First author Manuel J. Marques at the University of Kent, who works in an applied optics group that has been developing OCT for eye imaging for over 20 years, says that he “jumped” at the chance to develop forensic applications for OCT. “I remain convinced that [OCT] has the potential to revolutionize the existing techniques,” says Marques, “providing a powerful investigative tool for even the most difficult of cases and circumstances.”

Under the surface

OCT setup

This schematic shows the OCT setup for the document-verification experiment. [Courtesy of the researchers]
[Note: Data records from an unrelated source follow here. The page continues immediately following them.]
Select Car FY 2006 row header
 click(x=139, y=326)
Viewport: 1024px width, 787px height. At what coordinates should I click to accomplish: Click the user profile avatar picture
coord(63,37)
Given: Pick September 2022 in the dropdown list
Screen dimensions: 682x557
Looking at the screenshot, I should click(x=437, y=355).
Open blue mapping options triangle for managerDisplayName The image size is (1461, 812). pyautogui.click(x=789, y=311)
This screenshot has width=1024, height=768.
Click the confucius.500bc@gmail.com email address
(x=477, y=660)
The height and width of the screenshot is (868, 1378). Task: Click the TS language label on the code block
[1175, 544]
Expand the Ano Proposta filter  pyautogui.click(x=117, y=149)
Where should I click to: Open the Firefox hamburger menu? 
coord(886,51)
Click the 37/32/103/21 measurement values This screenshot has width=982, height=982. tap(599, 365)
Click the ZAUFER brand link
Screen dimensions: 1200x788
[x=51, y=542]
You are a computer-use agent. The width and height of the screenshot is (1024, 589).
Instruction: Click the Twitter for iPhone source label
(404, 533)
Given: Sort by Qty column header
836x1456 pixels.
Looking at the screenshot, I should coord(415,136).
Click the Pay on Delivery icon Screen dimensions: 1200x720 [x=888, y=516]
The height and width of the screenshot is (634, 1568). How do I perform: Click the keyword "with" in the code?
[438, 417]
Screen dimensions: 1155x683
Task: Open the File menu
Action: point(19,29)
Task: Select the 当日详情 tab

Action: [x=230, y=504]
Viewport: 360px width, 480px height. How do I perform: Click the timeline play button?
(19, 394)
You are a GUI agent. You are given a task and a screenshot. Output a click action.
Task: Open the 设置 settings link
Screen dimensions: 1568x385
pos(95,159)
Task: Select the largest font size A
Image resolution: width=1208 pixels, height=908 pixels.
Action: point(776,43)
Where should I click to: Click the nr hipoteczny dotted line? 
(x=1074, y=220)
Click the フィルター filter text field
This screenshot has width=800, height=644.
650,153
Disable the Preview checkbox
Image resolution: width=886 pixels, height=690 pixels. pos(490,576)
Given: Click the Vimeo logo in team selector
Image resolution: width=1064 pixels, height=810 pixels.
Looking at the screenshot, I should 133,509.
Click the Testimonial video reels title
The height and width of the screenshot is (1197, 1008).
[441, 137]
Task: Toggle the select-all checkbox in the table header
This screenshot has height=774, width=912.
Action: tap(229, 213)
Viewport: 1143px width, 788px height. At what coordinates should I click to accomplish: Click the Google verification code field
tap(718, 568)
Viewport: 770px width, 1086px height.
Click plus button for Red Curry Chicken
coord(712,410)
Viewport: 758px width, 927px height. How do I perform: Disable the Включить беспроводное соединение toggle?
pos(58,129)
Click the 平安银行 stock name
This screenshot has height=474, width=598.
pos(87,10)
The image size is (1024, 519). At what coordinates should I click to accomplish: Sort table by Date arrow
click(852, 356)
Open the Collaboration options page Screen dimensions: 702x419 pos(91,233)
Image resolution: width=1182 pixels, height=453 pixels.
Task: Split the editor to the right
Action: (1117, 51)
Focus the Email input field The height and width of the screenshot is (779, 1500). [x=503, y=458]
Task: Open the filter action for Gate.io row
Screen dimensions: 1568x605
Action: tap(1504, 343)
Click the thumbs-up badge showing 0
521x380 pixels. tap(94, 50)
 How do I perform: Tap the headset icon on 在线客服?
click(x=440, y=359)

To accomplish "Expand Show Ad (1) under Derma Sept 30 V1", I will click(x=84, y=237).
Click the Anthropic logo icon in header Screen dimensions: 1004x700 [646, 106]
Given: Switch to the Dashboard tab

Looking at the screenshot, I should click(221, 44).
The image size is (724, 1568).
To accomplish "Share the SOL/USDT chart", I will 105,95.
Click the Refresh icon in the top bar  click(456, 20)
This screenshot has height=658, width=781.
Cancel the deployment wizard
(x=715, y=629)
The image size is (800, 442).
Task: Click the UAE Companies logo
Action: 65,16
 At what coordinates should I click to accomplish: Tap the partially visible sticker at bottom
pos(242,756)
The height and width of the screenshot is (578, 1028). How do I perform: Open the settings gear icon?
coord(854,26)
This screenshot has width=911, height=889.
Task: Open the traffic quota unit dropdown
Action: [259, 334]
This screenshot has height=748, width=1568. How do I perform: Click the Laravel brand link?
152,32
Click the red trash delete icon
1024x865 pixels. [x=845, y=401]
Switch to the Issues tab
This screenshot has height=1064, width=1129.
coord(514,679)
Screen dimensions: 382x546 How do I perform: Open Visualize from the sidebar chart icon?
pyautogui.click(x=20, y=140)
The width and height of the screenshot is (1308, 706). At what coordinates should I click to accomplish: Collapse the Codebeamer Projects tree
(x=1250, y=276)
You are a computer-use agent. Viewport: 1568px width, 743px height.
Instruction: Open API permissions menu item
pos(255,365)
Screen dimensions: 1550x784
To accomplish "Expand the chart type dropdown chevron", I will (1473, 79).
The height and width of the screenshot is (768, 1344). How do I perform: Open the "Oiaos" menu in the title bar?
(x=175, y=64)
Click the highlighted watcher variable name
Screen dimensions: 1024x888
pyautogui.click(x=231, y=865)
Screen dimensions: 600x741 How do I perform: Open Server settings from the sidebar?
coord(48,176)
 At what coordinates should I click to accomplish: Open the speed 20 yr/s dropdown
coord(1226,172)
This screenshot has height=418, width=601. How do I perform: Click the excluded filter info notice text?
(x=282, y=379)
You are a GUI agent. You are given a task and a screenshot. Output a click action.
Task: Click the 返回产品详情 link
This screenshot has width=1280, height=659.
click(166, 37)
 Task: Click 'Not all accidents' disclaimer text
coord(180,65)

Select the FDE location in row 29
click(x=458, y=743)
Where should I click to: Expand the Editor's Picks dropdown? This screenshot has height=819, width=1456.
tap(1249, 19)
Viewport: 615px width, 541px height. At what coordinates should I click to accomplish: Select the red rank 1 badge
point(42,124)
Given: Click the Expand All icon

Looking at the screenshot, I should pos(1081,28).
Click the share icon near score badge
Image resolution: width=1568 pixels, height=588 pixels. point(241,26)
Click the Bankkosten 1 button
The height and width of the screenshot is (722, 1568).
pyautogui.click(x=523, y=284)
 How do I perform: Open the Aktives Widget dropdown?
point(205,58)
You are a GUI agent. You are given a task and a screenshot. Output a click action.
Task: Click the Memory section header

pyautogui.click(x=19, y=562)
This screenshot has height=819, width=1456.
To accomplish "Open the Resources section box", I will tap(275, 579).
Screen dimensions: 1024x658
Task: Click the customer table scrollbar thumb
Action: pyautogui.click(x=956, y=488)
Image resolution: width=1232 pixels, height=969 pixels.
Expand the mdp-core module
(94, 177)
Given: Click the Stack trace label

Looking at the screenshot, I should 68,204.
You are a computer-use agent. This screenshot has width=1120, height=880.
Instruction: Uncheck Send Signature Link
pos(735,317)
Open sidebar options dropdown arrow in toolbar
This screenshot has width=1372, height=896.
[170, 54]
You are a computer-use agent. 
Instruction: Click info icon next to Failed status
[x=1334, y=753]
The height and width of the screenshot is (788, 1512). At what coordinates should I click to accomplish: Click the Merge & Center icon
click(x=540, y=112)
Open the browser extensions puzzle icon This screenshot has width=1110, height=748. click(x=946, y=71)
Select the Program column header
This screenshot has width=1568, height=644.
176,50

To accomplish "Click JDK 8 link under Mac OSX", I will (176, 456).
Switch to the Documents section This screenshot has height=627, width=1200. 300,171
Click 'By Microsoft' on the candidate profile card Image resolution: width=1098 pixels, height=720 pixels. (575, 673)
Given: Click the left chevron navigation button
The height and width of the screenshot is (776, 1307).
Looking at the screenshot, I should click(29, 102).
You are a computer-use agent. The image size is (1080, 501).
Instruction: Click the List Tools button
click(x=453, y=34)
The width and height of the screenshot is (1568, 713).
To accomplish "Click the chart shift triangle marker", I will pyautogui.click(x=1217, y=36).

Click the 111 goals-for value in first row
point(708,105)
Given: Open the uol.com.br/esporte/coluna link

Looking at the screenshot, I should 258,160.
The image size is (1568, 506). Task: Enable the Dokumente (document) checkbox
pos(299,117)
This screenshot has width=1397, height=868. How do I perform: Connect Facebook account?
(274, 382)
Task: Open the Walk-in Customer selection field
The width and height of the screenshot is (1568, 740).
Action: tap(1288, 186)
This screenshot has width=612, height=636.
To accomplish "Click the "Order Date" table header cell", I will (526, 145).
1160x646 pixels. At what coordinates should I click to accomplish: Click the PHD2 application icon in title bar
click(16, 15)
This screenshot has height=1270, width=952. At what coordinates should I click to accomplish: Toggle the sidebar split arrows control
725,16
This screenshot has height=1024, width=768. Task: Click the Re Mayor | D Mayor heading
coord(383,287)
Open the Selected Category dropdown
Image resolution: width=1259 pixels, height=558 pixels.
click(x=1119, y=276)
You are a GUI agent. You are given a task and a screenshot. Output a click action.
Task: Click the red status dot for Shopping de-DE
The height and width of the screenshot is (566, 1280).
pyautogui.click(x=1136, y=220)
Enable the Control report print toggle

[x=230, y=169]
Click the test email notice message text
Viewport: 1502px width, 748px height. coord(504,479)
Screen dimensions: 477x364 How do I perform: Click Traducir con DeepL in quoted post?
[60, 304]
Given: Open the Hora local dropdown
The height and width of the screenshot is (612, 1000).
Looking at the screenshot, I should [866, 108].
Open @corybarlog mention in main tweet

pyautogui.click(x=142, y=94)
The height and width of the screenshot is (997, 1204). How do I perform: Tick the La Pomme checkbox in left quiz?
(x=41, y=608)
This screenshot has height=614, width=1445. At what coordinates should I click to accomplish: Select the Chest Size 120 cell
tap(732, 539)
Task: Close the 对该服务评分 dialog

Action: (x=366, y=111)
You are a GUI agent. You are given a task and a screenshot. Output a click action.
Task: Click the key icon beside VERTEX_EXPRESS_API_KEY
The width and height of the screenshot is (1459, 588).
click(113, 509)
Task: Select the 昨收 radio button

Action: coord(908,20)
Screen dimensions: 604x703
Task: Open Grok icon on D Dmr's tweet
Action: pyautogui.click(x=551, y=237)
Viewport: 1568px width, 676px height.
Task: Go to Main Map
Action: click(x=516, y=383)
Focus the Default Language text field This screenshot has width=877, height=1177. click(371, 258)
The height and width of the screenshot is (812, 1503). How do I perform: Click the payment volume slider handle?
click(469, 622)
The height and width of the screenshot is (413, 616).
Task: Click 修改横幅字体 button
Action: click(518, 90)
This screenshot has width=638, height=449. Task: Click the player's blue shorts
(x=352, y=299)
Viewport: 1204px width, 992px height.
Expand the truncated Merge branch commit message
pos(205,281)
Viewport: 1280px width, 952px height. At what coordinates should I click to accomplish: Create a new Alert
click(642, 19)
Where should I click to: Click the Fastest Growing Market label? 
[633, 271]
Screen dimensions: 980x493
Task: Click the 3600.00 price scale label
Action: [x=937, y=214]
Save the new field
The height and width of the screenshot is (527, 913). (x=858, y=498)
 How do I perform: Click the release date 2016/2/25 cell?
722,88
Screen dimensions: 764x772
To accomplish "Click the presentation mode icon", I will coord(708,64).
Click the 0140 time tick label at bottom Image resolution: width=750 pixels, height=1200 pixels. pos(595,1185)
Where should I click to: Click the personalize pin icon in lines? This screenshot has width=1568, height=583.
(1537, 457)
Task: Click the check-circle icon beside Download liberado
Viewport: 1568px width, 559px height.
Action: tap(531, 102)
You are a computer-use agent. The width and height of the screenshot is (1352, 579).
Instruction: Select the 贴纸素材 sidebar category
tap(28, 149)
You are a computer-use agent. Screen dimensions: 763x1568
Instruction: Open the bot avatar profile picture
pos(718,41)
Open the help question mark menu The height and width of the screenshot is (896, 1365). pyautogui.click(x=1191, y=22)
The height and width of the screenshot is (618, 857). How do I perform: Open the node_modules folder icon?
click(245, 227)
After obtaining sample documents from an ID manufacturer, Marques and his colleagues analyzed them using a swept-source OCT system. In their setup, light from a tunable laser splits between the reference path and the object path. Once light returns from both paths, it is recombined and detected by a photodetector, creating a 1D depth profile. This information is then combined with data from X/Y scanners to create a 3D representation of the sample.

In this way, the team virtually dissected a specimen passport and national ID card without any physical interaction. OCT’s nondestructive nature, Marques explains, is one of its shining features for forensic applications, as valid documents will remain functional and intact, while forged documents can be examined without compromising evidence, such as fingerprints or DNA.

For example, explains Marques, if dealing with a counterfeit where a forger had attempted to insert a security feature into the document but was unaware of the polycarbonate layer thickness above or below the feature’s location, then the team’s OCT system would be able to locate the layer in depth with a precision of a few micrometers. Furthermore, the team writes, the technique’s imaging throughput is quite high, with a high-density volume (500×500 lateral points) typically taking less than 10 seconds to acquire.

OCT-based security features

According to the researchers, these results demonstrate that OCT can perform quantitative, non-destructive, high-resolution subsurface analysis of multi-layered identification documents. They note some limitations of the system, including a small lateral scan area and the need for an integrated final product, however they view these as surmountable.

Furthermore, if stakeholders combined their efforts, the researchers write, then manufacturers could produce OCT-specific security features—enabling both quality control and simple, low-cost document verification.